The project is based on NXP's example code found here: http://www.lpcware.com/content/nxpfile/usb-rom-driver-examples-using-lpcxpresso-lpc11uxx and compiles with the Yagarto toolchain.
Why would I want to do USB connectivity by way of CDC instead of e.g. HID? Because implementing HID functionality in Mac OS X applications is a pain in the ass, that's why.
Serial port connectivity, however, is so very much simpler. Especially if you use the excellent ORSSerialPort library.
Right here: https://github.com/jenswilly/LPC11U24-USBCDC
Here is how to flash an LPC11U24 or LPC1343 from Mac OS X using the ROM-based USB bootloader.
This post is just code snippet-style and I'm assuming you have a compiled .bin file and have the MCU connected with a USB cable so a disk named "CRP DISABLD" appears on the desktop.

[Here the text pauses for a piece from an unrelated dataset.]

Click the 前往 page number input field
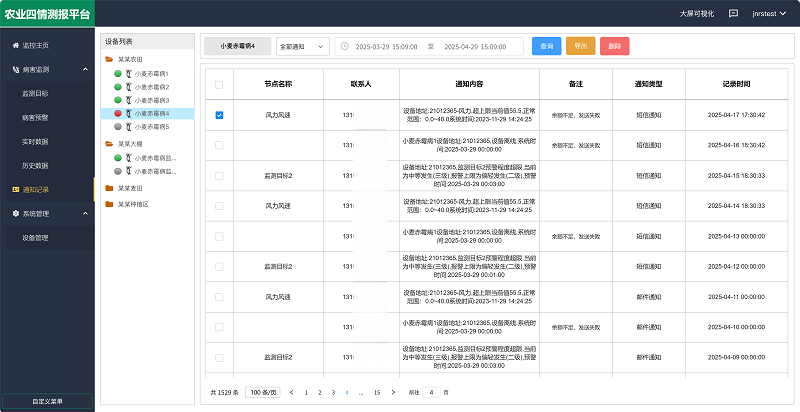 click(x=431, y=392)
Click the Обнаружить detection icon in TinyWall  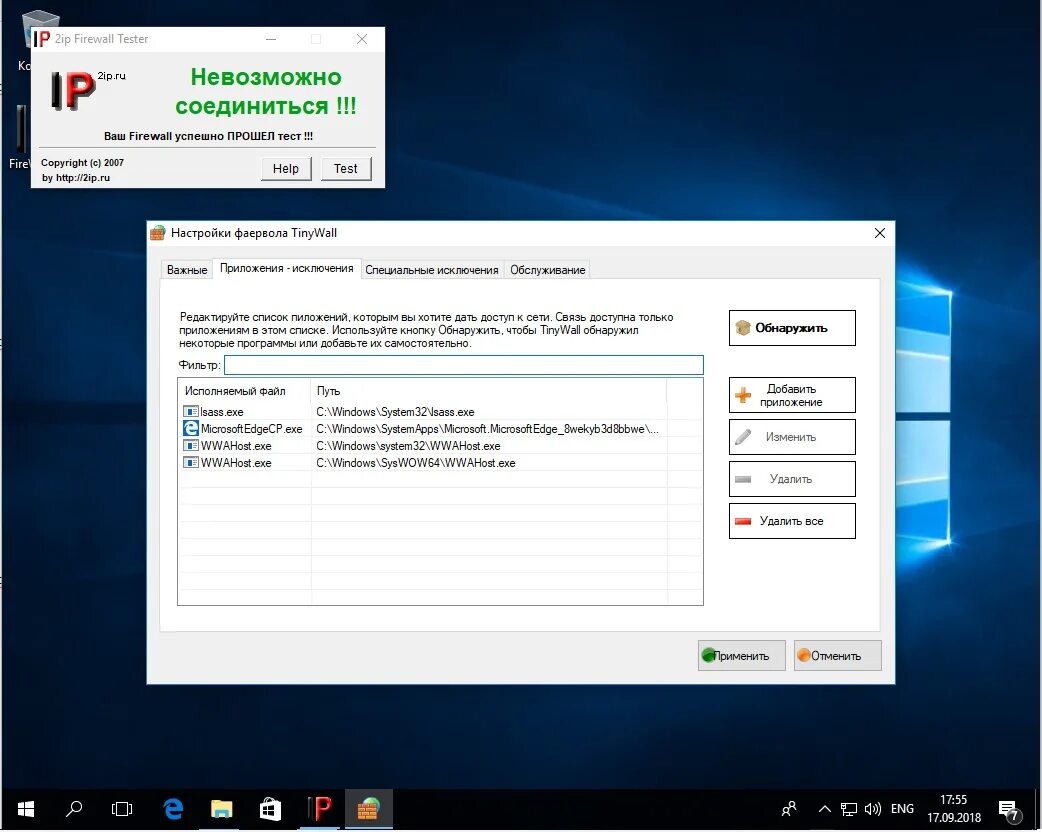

- Add the required checksum using the crc executable as described here: http://vn1k.blogspot.dk/2010/11/lpc1343-loading-binaries-using-on-chip.html
- In Terminal do
$ df -h
to identify the filesystem device that is mounted as the CRP DISABLD disk. It will be something like "/dev/disk1" (which I will use in this example).
- Unmount the disk using
$ diskutil unmount /dev/disk1
- Copy binary file to device using
$ dd if=firmware.bin of=/dev/disk1 seek=4
This is where the tricky stuff happens. In order for everything to work we must write data beginning at sector 4. And if we just copy the file in the Finder the OS will start at sector 6.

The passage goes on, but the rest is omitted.